GALLIEN. Le conflit entre les prétendants en 253 avait accru l’audace des ennemis de Rome. Leurs attaques redoublèrent de vigueur sur toute la ligne. Les Alamans et les Francs se précipitèrent sur la Gaule. Les Goths étendirent leurs ravages de la Grèce d’Europe à la Grèce d’Asie. Les Perses pénétrèrent en Syrie et s’emparèrent d’Antioche. Valérien se chargea de l’Orient et laissa pour gouverner l’Occident son fils Gallien qu’il avait nommé Auguste. Il tomba en 259 entre les mains du roi des Perses, Sapor. Sa captivité devait se prolonger jusqu’à sa mort, dans les tortures et les outrages. L’émotion fut profonde à cette nouvelle et le désarroi général. Gallien restait, il est vrai, mais il n’était pas l’homme qu’il aurait fallu pour cette crise. II avait de l’esprit, des talents, et il ne manquait pas à l’occasion d’activité et d’énergie, mais tout cela était gâté par un goût excessif pour les plaisirs et une affectation d’insouciance, plus convenable à un philosophe blasé qu’à un souverain.
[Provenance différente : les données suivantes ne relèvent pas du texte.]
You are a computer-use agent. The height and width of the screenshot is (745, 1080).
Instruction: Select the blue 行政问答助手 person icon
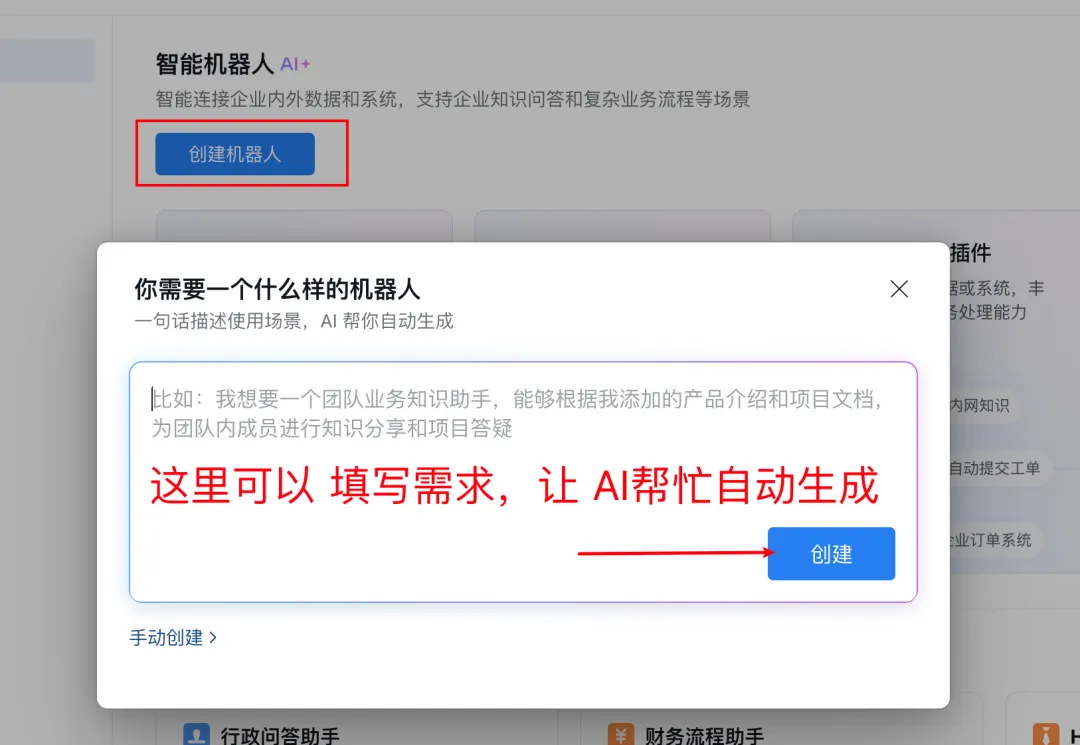pos(196,734)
[LES EMPEREURS PROVINCIAUX] Les Barbares au cœur de l’Empire, un empereur prisonnier, un autre incapable ou discrédité, on n’avait pas connu encore d’aussi mauvais jours. Les populations livrées à elles-mêmes durent pourvoir elles-mêmes à leur salut. Ce fut la cause qui fit surgir cette foule d’usurpateurs si improprement appelés les trente tyrans. Ni le chiffre n’est exact ni le titre justifié. Le pouvoir où ils furent portés était un poste de combat. Beaucoup y rendirent des services. Quelques-uns y déployèrent des qualités de premier ordre. Leur élévation était due aux armées, mais l’intervention des armées était légitime dans un péril où elles apparaissaient comme la suprême ressource. Depuis longtemps d’ailleurs elles ne faisaient qu’un avec les pays où elles étaient cantonnées et formées. Leur initiative entraîna nécessairement l’adhésion de l’élément civil, et ainsi les empereurs des soldats furent en même temps ceux des provinces.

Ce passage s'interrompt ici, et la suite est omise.